I had left the blog for almost a year to get some research and writing done but during that time those of you who follow the Facebook page were privy to some fun, shorter posts. Mother of Miss Cassette called these the Little Stories and she quite liked them. I will be working to get these uploaded onto the website, as most people don’t follow My Omaha Obsession on FB. A fellow just commented on the blog about a rollerskate case he had found at a thrift store, which reminded me of this story, originally posted on October 30, 2017.
3716 Leavenworth gives the semblance of being a simple Mid Century Modern flat-roofed business, perhaps a vague shadowy blur to many who pass. By design, methinks. I’m obsessed with it and its covert, industrial façade, hiding what looked to be an elongated brick planter. Had all windows been neutralized? One would never know it from the strip but this property extends a good ways to the north into the Gold Coast neighborhood bordering Leavenworth. This wide-appearing Leavenworth elevation is actually the shorter side of a large rectangle. The 3716 building slyly conceals almost 11,000 sqft of a hidden work space-storage warehouse for its current owner. A well-known monumental sculpture artist in town has worked in this perfectly nebulous charcoal building since 2008. But even more irresistible is that 3716 Leavenworth was built as a neighborhood Art Moderne roller rink: The Roller Bowl Skating Rink opened in September of 1953. This building’s original address was registered on the books as 3718 Leavenworth. In their day the Roller Bowl sported the “Midwest’s Finest Maplewood Roller Rink” axiom.
The roller business was introduced by Mr. Jack Gelfand.

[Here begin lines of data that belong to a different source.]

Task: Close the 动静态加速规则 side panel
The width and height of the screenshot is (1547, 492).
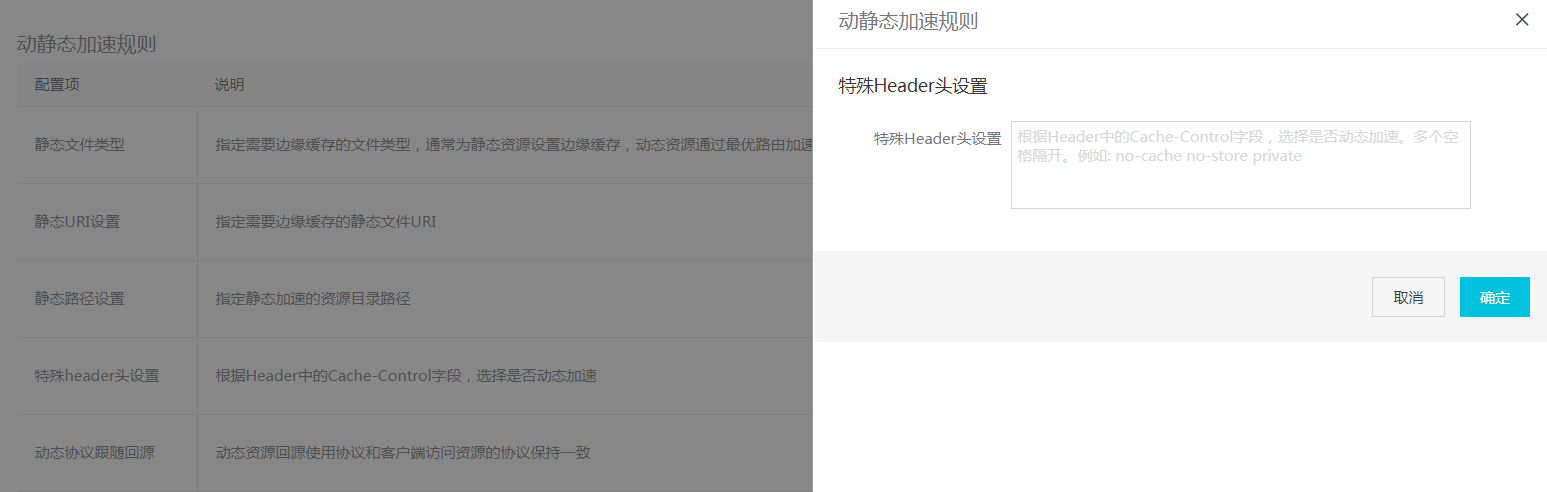Action: (1522, 19)
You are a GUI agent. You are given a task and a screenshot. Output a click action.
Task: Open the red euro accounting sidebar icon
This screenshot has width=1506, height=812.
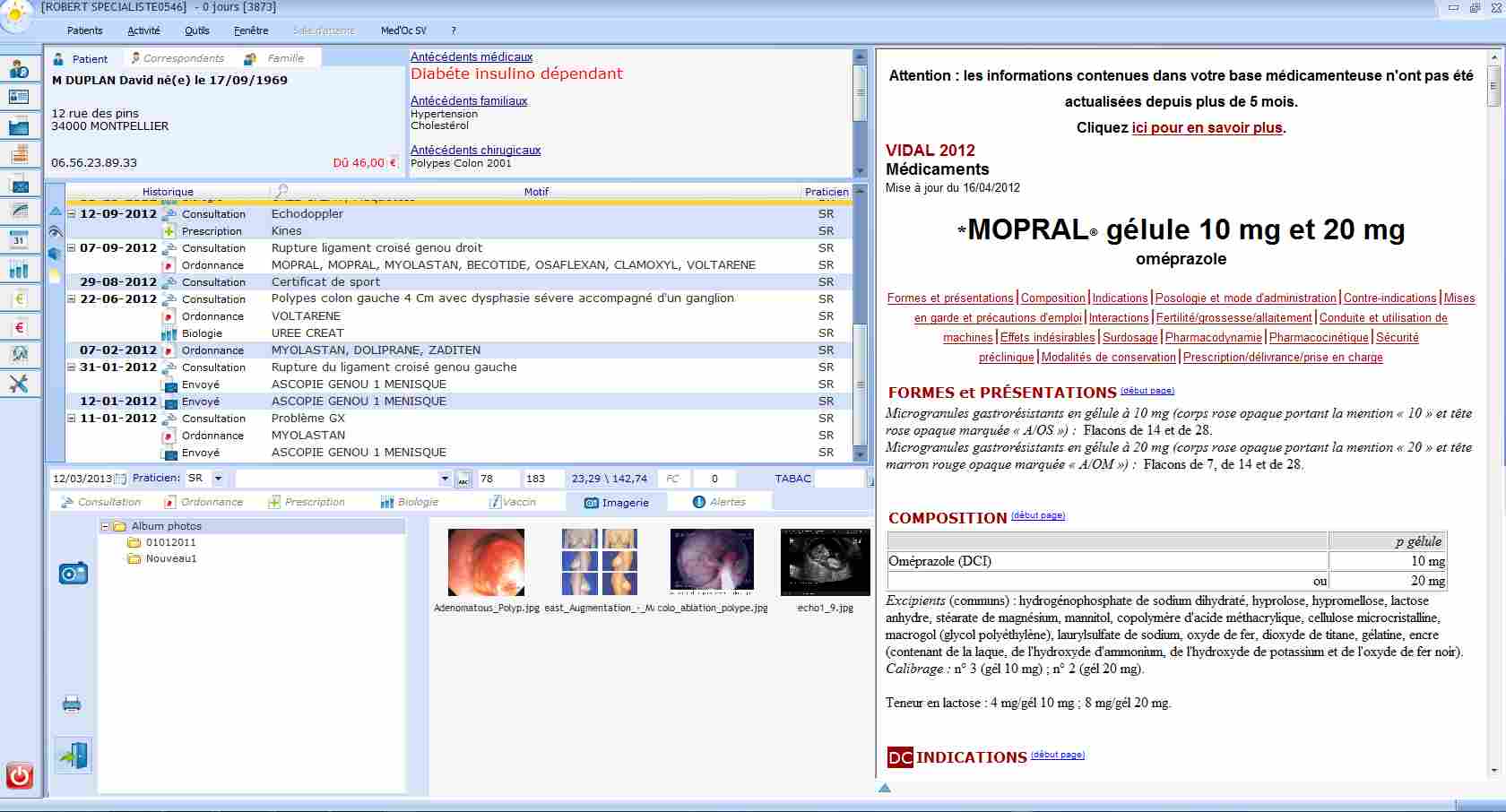pyautogui.click(x=19, y=327)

Gelfand was also involved in our The Secret of the Muse Theater and Mysteries of Omaha: 6617 Cuming Street investigations. A huge roller skating craze had hit the country by the early 1940s and by 1950 a local roller rink manager was quoted as saying, “Hardly a week goes by that one of our skaters doesn’t marry another.” According to manager Bob Horacek, Leavenworth Roller Bowl’s focus was on family fun in the late 60s, not as much romance. Was it really true that the Roller Bowl was Omaha’s only skating rink by 1968? I found evidence that the rink was still going strong in 1974 but by 1980 it had closed. I am not sure of the exact date. Sad to think that Roller Bowl had missed yet another big resurgence in skating, the likes of the 70s–complete with roller disco and the early hip hop rink antics found out at the Skateland in Irvington, my home away from home in childhood. So good to see 3716 Leavenworth is still going strong, though, and serving such a noble purpose. Added bonus—check out the new shamrocks adhered to the new Marylebone Tavern front, directly to the east. Fantastic!

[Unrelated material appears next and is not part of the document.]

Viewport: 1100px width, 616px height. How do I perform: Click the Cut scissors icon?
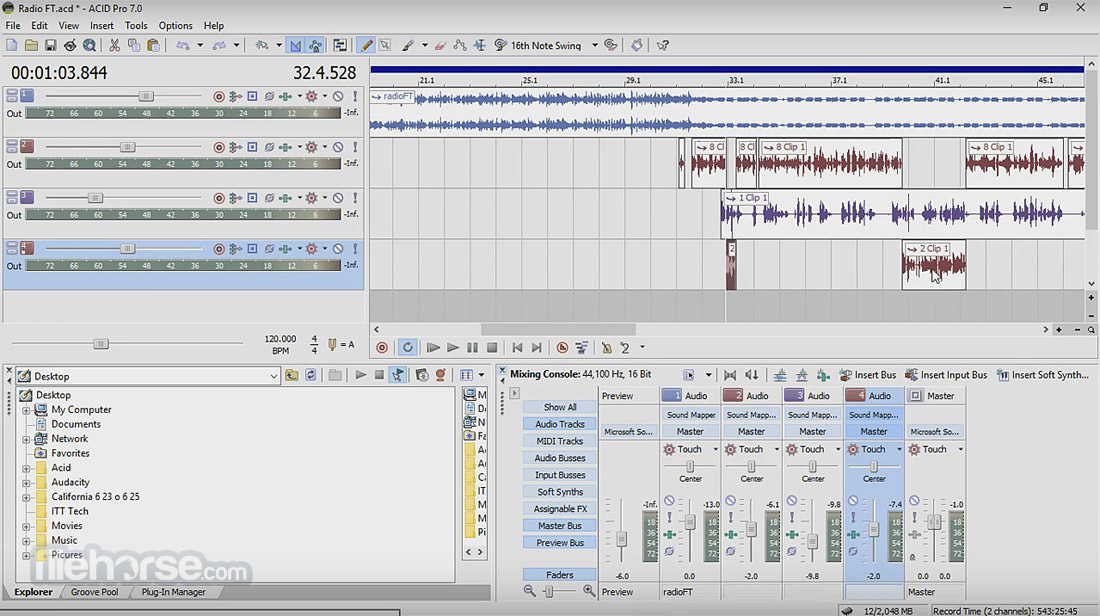tap(114, 46)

1953 brand new Roller Bowl. Designed by Stuart P. Knutson, architect. Notice the brick Leavenworth street and the superb doors. Kind of like the doors waiters were always swinging out of in 1950s cartoons. New skating rink at 3718 Leavenworth Street. Creator: Bostwick, Louis (1868-1943) and Frohardt, Homer (1885-1972). Publisher: The Durham Museum. September 27, 1953.

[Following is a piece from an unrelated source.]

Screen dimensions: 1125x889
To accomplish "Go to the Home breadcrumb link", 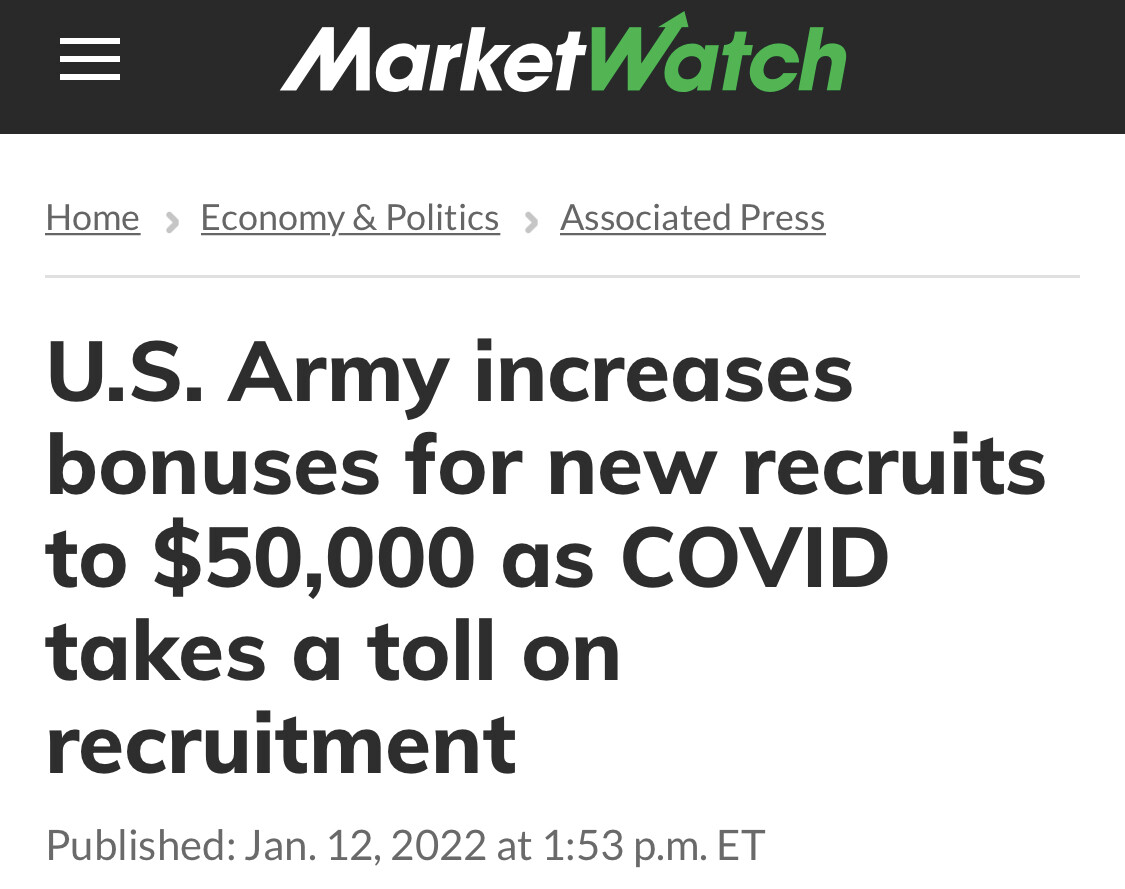I will [x=92, y=217].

Here it is fully outfitted for business ten years later in August of 1963. Fantastic sign. Check out the barrel roof! Roller Bowl skating rink at 3718 Leavenworth Street. Creator: Bostwick, Louis (1868-1943) and Frohardt, Homer (1885-1972). Publisher: The Durham Museum.
3716 as it looks today. Barrel roof hidden by the new roof addition/facade? Garage and entrance added to the west side?
Omaha World Herald 1968. The Gordon Heflin family gives the Roller Bowl a go. Fluid Grace, indeed!
A friend sent me this photo about two years ago and I love it. A banged up, well-loved roller skate case. The address makes a lot more sense now.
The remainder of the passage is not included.